Install letsencrypt ssl on SmarterAsp hosted site

Please fill out the fields below so we can help you better.

My domain is:

I ran this command:

  1. certbox-auto certonly --manual
    completed all stages, got 4 files: cert.pem, chain.pem,fullchain.pem,privkey.pem
  2. I am following suggestion
    openssl pkcs12 -export -out certificate.pfx -inkey privkey.pem -in cert.pem -certfile chain.pem
    (noticed that it isn’t referring to fullchain.pem)
    3.loaded it to my site on SmarterAsp
  3. the site work fine on desktop but not on android
    5 checked with :
    and got an error:
    The certificate is not trusted in all web browsers. You may need to install an Intermediate/chain certificate to link it to a trusted root certificate.

how can i fix it?

It produced this output:

My operating system is (include version):
My web server is (include version):
My hosting provider, if applicable, is:
I can login to a root shell on my machine (yes or no, or I don’t know):

Did you run that openssl pkcs12 command from the right directory? Because your server is sending an intermediate certificate, but it’s an old one: Let's Encrypt Authority X1.

Currently, Let’s Encrypt is using Let's Encrypt Authority X3. Subtle difference (1 -> 3), but very important.

So the question is: where did the chain.pem used by you for your openssl pkcs12 command come from? Did you run it from the /etc/letsencrypt/ directory?

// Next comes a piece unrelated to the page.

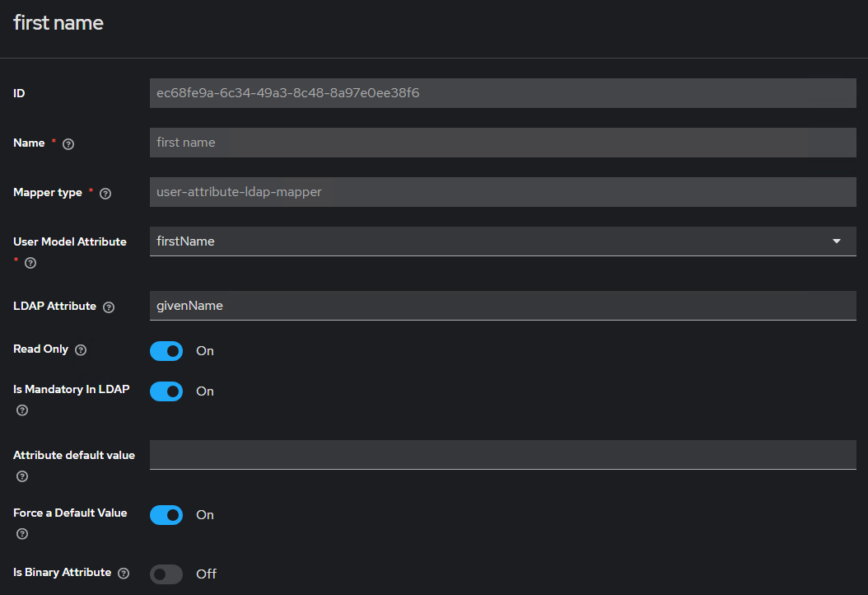
Task: Enable the Is Binary Attribute switch
Action: click(166, 574)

Although it could also be an IIS problem. I can remember trouble with the intermediate certificates and IIS. But I don’t know any more than that, you should be able to find more on this forum about it.

1 Like

Hi @MosheLevi,

As @Osiris commented:

It could be a cache problem on IIS, take a look to this thread IIS 8.5 building incorrect chain with Lets Encrypt Authority X3 - #84 by Knagis



Based on your advice, I asked smarterASP to remove Let’s Encrypt Authority X1 from the server Certificate Store
this solved the problem

1 Like

This topic was automatically closed 30 days after the last reply. New replies are no longer allowed.